Attorneys at Washington, DC-based law firm Butera & Andrews allege that an unidentified hacker working within IBM’s WebSphere services facility in Durham, N.C., secretly dropped malicious code into the firm’s e-mail server, giving the perpetrator unauthorized access to the system.
In a lawsuit filed against IBM in April, Butera & Andrews claims its servers were hit by the assailant’s code more than 40,000 times throughout 2005. The law firm couldn’t identify a motive for the attack, but it says the IP address of the miscreant computer is registered to a system inside IBM’s Durham facility. As part of the lawsuit, Butera & Andrews charge IBM with lax security procedures at the site where the alleged breach is said to be have been initiated.
IBM is refuting the allegations, filing a motion to have the lawsuit dismissed. According to IBM, the IP address identified in the suit belongs to Workforce.com, a web-based publication owned by Crain Communications. Butera & Andrews counters that the address belongs to IBM, even if Workforce is currently using it, and it says it has documents that corroborate its claims.
For IBM’s sake, Butera & Andrews had better be wrong. It obviously wouldn’t be good if malware and hacking were traced to Big Blue, even if the malefactor was one rogue employee with a twisted grudge or nothing better to do on a slow day at work.

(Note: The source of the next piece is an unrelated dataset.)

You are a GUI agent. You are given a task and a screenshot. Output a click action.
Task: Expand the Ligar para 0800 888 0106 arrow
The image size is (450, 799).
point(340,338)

Regardless of whether the allegations are true, IBM is likely to review security policies and procedures relating to outbound communication. The whole ugly affair might result in an interesting internal debate within IBM, pitting the principle of employee privacy against the business imperative of mitigating liability exposure resulting from illicit activities originating from with IBM’s administrative domain. In that debate, at least inside IBM, the latter would win.